I gruppi funzionali delle proteine possono reagire con i prodotti di perossidazione lipidica derivanti dal complesso della membrana cellulare (CMC, cell membrane complex), dando luogo a prodotti di reazione secondari e strutture reticolate. Anche le proteine del fusto capillare mostrano queste reattività. Di conseguenza, l’esposizione a fattori ambientali e trattamenti cosmetici può portare a significativi effetti deleteri sulla qualità percepita delle chiome, associati a una degradazione strutturale misurabile e a un indebolimento meccanico. Questi fattori costituiscono collettivamente un esposoma specifico per i capelli.

La comprensione di tali interazioni estende le conoscenze fotochimiche e fotobiologiche, supportando lo sviluppo di strategie pratiche di protezione e gestione delle chiome.

Radiazioni UV e inquinamento

Il presente lavoro, pubblicato sul Journal of Photochemistry and Photobiology, esamina criticamente i dati pubblicati sugli effetti delle radiazioni solari sui capelli umani, singolarmente e in combinazione con l’inquinamento (atmosferico e idrico).
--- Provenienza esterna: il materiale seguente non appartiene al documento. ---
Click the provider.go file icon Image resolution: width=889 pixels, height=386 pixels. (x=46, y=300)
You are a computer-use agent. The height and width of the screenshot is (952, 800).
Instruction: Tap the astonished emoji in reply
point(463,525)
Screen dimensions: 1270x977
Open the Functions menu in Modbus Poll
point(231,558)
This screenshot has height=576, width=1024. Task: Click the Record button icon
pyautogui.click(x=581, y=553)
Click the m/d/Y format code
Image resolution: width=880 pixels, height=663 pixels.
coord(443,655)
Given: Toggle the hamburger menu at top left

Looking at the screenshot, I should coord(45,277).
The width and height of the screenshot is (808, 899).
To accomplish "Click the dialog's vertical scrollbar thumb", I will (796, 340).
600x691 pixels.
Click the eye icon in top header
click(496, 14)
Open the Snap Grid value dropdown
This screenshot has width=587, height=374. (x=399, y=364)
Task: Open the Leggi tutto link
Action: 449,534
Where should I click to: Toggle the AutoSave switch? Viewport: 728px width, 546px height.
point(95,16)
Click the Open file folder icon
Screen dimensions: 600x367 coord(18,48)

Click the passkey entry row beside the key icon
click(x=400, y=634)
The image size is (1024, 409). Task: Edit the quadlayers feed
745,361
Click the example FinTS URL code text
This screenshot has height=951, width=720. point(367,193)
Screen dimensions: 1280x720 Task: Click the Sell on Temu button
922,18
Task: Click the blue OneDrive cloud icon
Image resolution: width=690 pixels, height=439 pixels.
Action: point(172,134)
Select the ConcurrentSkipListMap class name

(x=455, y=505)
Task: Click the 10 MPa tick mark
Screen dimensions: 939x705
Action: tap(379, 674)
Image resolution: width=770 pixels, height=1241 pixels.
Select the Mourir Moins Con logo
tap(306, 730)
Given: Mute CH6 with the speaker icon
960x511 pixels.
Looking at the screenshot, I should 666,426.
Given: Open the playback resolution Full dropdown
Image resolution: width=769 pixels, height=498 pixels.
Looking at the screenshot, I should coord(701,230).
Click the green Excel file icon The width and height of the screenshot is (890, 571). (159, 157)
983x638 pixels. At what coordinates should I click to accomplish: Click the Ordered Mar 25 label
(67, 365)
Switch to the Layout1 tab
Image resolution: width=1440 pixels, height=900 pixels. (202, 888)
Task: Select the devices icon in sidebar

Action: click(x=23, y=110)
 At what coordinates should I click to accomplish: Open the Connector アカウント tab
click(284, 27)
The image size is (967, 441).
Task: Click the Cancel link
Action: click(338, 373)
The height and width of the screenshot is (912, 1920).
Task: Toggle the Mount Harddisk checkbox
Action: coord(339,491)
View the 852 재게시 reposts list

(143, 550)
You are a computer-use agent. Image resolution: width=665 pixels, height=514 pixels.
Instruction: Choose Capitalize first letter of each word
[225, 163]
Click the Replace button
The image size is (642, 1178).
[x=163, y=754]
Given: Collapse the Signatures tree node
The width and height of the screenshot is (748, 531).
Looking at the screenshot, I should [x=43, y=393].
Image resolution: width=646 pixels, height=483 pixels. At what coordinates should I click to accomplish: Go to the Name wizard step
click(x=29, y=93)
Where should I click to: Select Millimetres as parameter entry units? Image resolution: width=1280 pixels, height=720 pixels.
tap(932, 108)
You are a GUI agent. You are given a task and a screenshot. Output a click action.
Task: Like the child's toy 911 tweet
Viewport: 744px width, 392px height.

Nello specifico, esplora le ricerche originali degli ultimi venticinque anni, concentrandosi sull’individuazione e la quantificazione dei danni indotti dalla radiazione solare ai capelli umani.

La revisione include l’inquinamento atmosferico come fotosensibilizzatore e i metalli in tracce nell’acqua come amplificatori delle reazioni ossidative sotto esposizione ai raggi ultravioletti (UV). Approfondisce, inoltre, gli approcci analitici per misurare l’entità della degradazione fotochimica dei capelli e i relativi effetti sulla morfologia e sulla qualità percepibile delle chiome. Da ultimo, combina i risultati ottenuti attraverso la discussione di un modello dell’esposoma del capello e dei relativi scenari e strategie di protezione.

La maggior parte dei dati è stata generata tramite esperimenti in vitro in cui campioni di capelli sono stati sottoposti a radiazione solare artificiale controllata ed esposti a inquinanti.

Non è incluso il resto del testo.